I am about to start a project which will be taking blocks of text, parsing a lot of data into them into some sort of object which can then be serialized, stored, and statistics
I don't know what kind of processing you're doing here, but if you're talking hundreds of thousands of strings per day, it seems like a pretty small number. Let's assume that you get 1 million new strings to process every day, and you can fully task 10 of those 12 Xeon cores. That's 100,000 strings per core per day. There are 86,400 seconds in a day, so we're talking 0.864 seconds per string. That's a lot of parsing.

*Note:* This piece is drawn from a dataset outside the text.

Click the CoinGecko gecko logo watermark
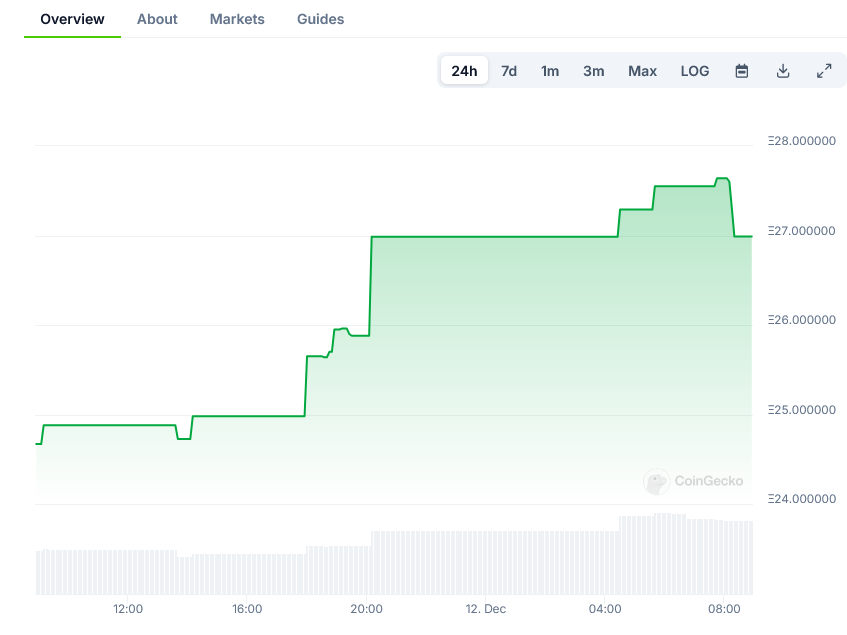This screenshot has width=847, height=635. (x=656, y=482)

I'll echo the recommendations made by @Pieter, especially where he suggests making measurements to see how long it takes to do your processing. Your best bet is to get something up and working, then figure out how to make it faster if you need to. I think you'll be surprised at how often you don't need to do any optimization. (I know that's heresy to the optimization wizards, but processor time is cheap and programmer time is expensive.)
How much slower is using regex's to substr?

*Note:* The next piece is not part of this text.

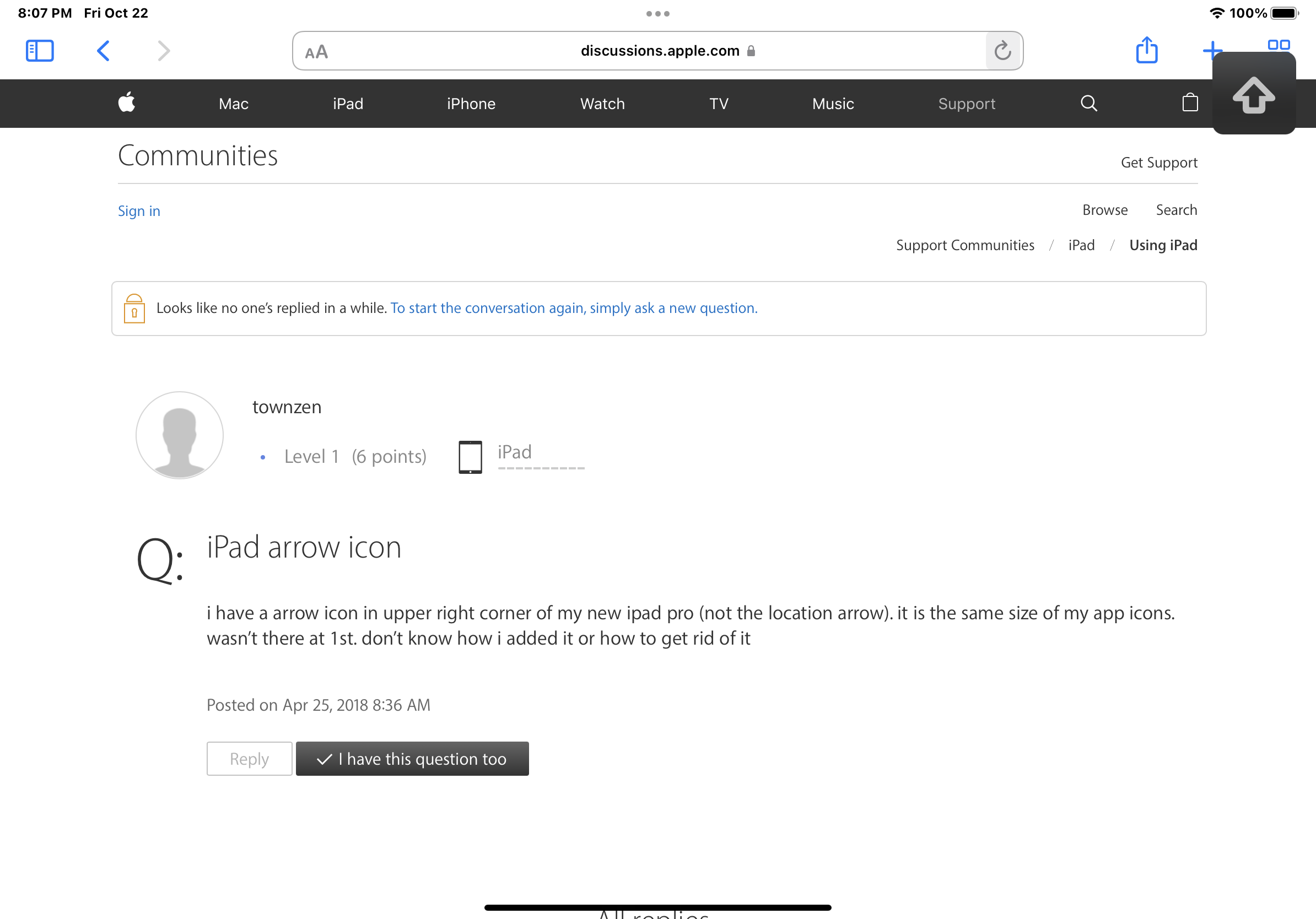Toggle the Safari sidebar icon
The image size is (1316, 919).
(x=40, y=51)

That depends entirely on how complex your regexes are. As @Pieter said, if you're looking for a single string, String.Contains
will probably be faster. You might also consider using String.IndexOfAny
if you're looking for constant strings. Regular expressions aren't necessary unless you're looking for patterns that can't be represented as constant strings.
Is .NET going to be significantly slower than other languages?
In processor-intensive applications, .NET can be slower than native apps. Sometimes. If so, it's typically in the range of 5 to 20 percent, and most often between 7 and 12 percent. That's just the code executing in isolation. You have to take into account other factors like how long it takes you to build the program in that other language and how difficult it is to share data between the native app and the rest of your system.